Le origini del totalitarismo di H. Arendt

Ben 74 anni ci separano dalla data in cui l’Armata Rossa fece irruzione nel campo di concentramento e di sterminio di Auschwitz, liberando i superstiti. La data è in parte simbolica, dal momento che i sovietici erano riusciti a liberare circa sei mesi prima un altro campo di concentramento, Majdanek, forse meno noto.  

In occasione dell’ormai prossimo 27 gennaio 2019, data del Giorno della Memoria, mi sono permessa di scomodare, come in precedenza, il genio di Hannah Arendt. In particolare, mi sono soffermata sul paragrafo intitolato I campi di concentramento, un breve scritto che conclude e sigilla la parte terza de Le origini del totalitarismo.

Da questo brano ho tratto così alcune citazioni, perle fulgidissime in cui Arendt spiega con chiarezza alcuni meccanismi dello sterminio e del dominio nazista, contro coloro che liquidano in poche parole la storia dello sterminio, limitandosi a definirla “inspiegabile”.


I campi di concentramento e di sterminio servono al regime totalitario come laboratori per la verifica della sua pretesa di dominio assoluto sull’uomo. […] Il dominio totale, che mira ad organizzare gli uomini nella loro pluralità e diversità come se tutti insieme costituissero un unico individuo, è possibile soltanto se ogni persona viene ridotta ad un’immutabile identità di reazioni, in modo che ciascuno di questi fasci di reazioni possa essere scambiato con qualsiasi altro. Si tratta di fabbricare qualcosa che non esiste cioè un tipo umano simile agli animali, la cui unica “libertà” consisterebbe nel “preservare la specie”.

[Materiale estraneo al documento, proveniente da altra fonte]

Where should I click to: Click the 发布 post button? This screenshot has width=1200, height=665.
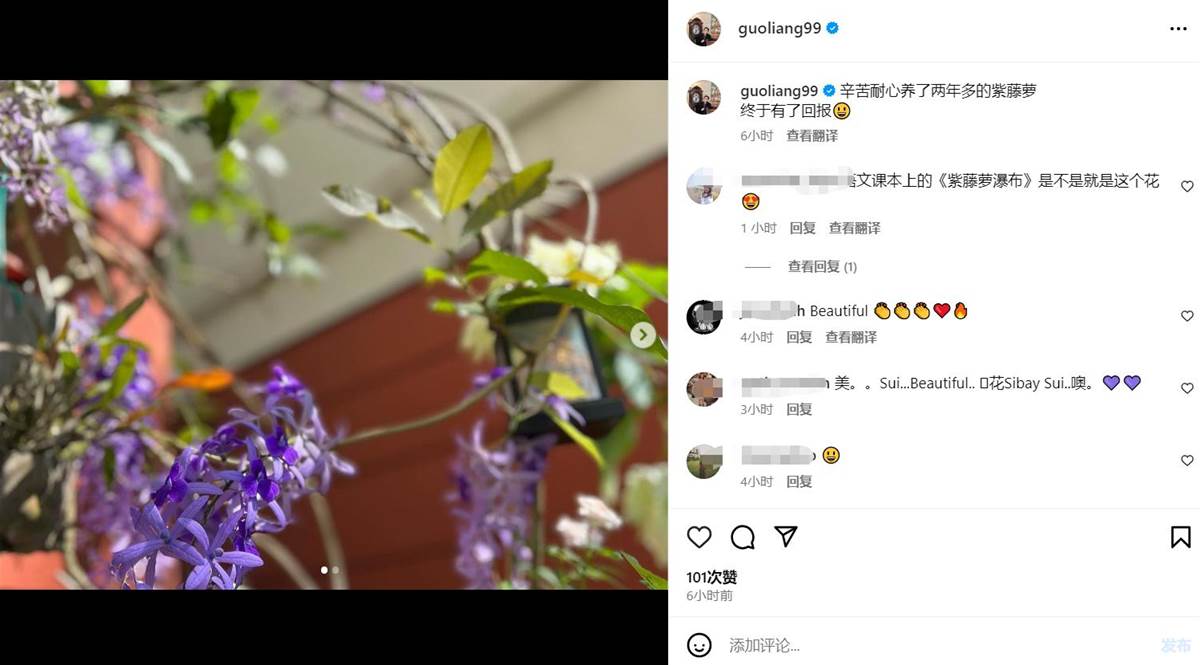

Nel testo fra virgolette (“”) l’autrice si riferisce, criticamente, ai discorsi di Hitler, in cui egli asserisce di voler raggiungere una condizione “in cui ognuno sappia che vive o muore per la conservazione della sua specie”.

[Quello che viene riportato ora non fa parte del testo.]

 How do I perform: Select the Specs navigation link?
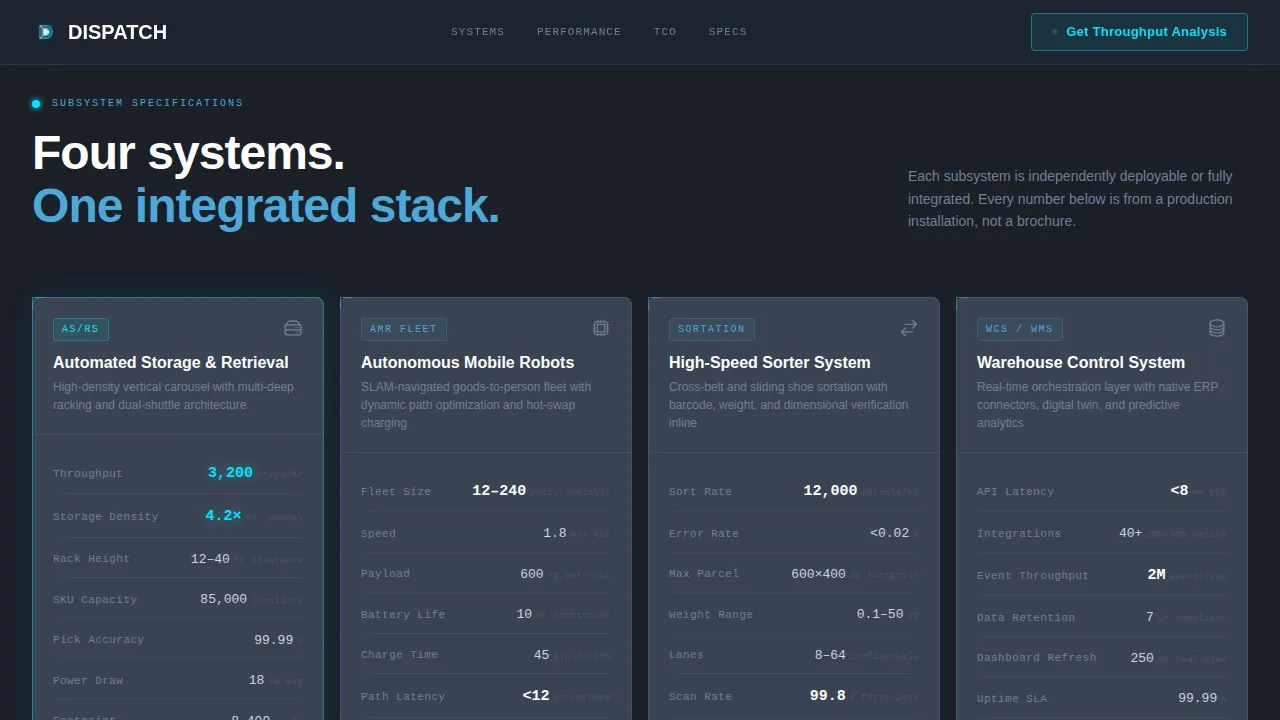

Scrive poco oltre la Arendt:


I Lager servono, oltre che a sterminare e a degradare gli individui, a compiere l’orrendo esperimento di eliminare, in condizioni scientificamente controllate, la spontaneità stessa come espressione del comportamento umano e di trasformare l’uomo in un oggetto, in qualcosa che neppure gli animali sono; perché il cane di Pavlov che, com’è noto, era addestrato a mangiare, non quando aveva fame, ma quando suonava una campana, era un animale pervertito.

In conclusione si può dire, con Arendt, che i racconti dei superstiti siano sorprendentemente “monotoni”, in quanto per lo più non cerchino di comunicare sofferenze che si sottraggono, per vastità e per il carattere inaudito, alla comprensione e al modo di sentire comune.

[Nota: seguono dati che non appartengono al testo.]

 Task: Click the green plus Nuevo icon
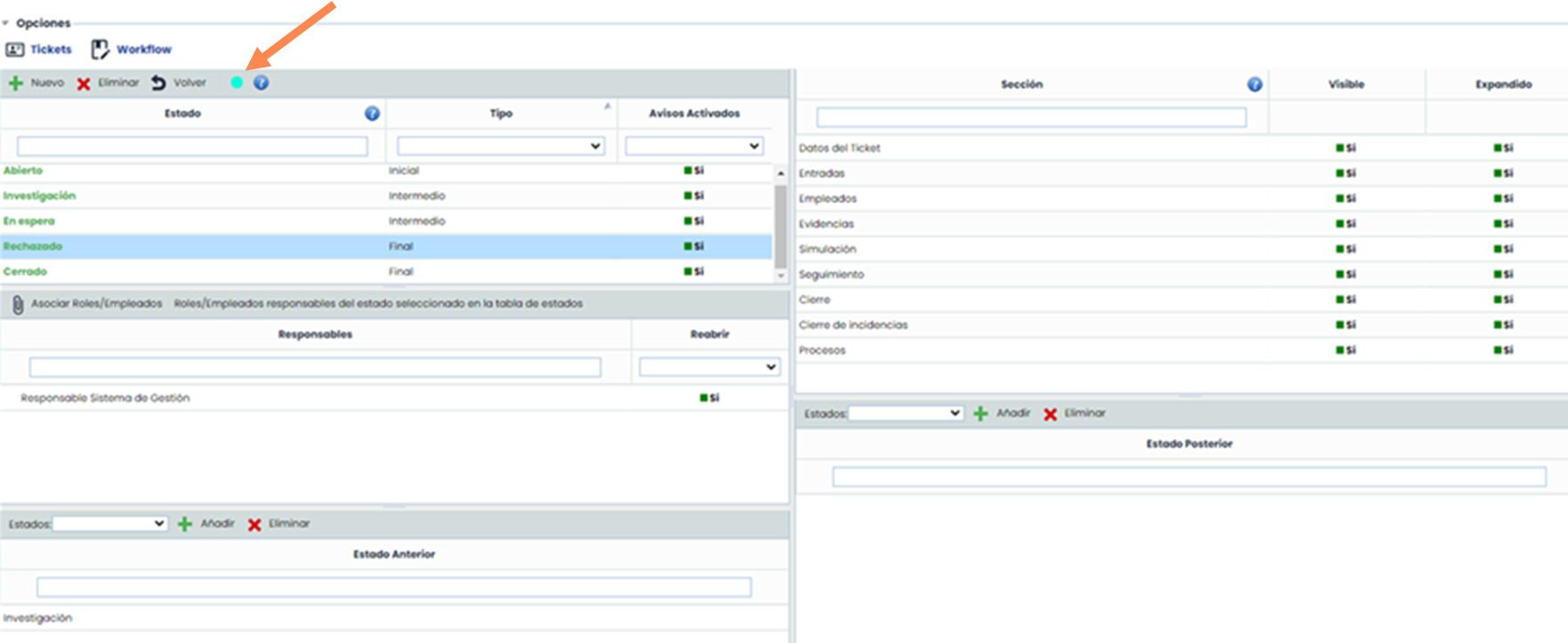click(16, 84)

Questo “vuoto” di comprensione, questa impossibilità di comunicare al mondo quanto patito dai superstiti, non è affatto casuale. I nazisti lo hanno sempre saputo: se si è decisi al delitto, conviene organizzarlo in grande, in modo che risulti inverosimile.


Non solo perché ciò rende inadeguata e assurda ogni pena prevista dal sistema giuridico; ma anche perché l’enormità dei delitti fa sì che agli assassini, i quali proclamano la loro innocenza con ogni sorta di menzogne, si presti più fede che alle vittime, la cui verità ferisce il buon senso.